Saturday, August 25, 2007

Easy Peasy

I was searching for a nice simple recipe to use up some of my frozen peas and I definitely found it over at Checkered Napkins. This recipe was really easy, really quick, and really delicious. So, since the recipe is so fast I won't waste a lot of time chattering about it.

Penne with Ricotta and Peas
Recipe from Checkered Napkins
1 lb. whole wheat penne
8 oz. part-skim ricotta
1/2 cup grated parmigiana reggiano cheese
Salt and freshly ground black pepper
1 to 1 1/2 cups frozen green peas (not baby peas)

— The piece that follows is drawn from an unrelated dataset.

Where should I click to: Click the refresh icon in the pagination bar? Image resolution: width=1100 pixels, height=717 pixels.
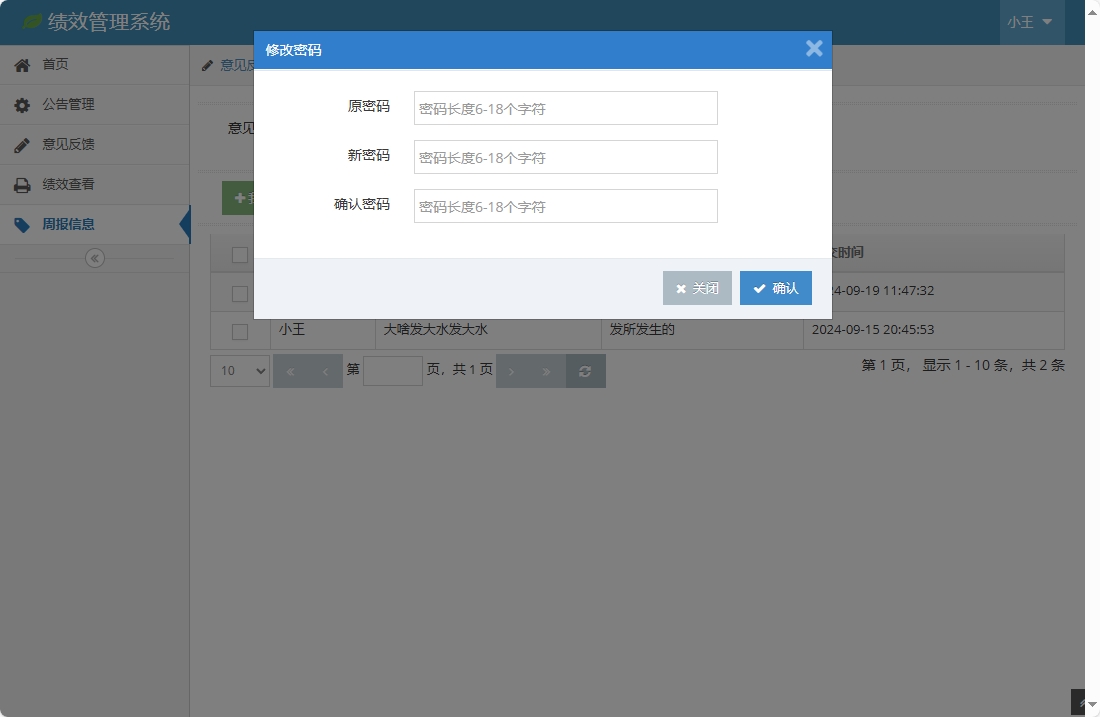pyautogui.click(x=586, y=370)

  • Put a large pot of water to boil. Salt water well, and cook pasta according to package directions. In a medium bowl, whisk together ricotta, grated cheese, salt, and pepper. When pasta has about 3 minutes left to cook, stir and scoop out about a cup of the cooking liquid. Whisk enough liquid into ricotta mixture to make a sauce consistency.
  • When pasta is about a minute away from being done, toss in the frozen peas. Drain pasta and peas, then toss with ricotta mixture. Serve up with more parm, if desired.
My notes: I made this with what I had, regular penne and shredded Parmesan. I like the difference in texture between the more smooth ricotta and the shredded cheese. I also added a little garlic powder, and next time I think I'll add even more. All in all this recipe was great and I'll definitely be using it again.

1 comment:

Cheryl said...

Thanks for this recipe. I made it last night and even my picky eaters ate it up and asked for more.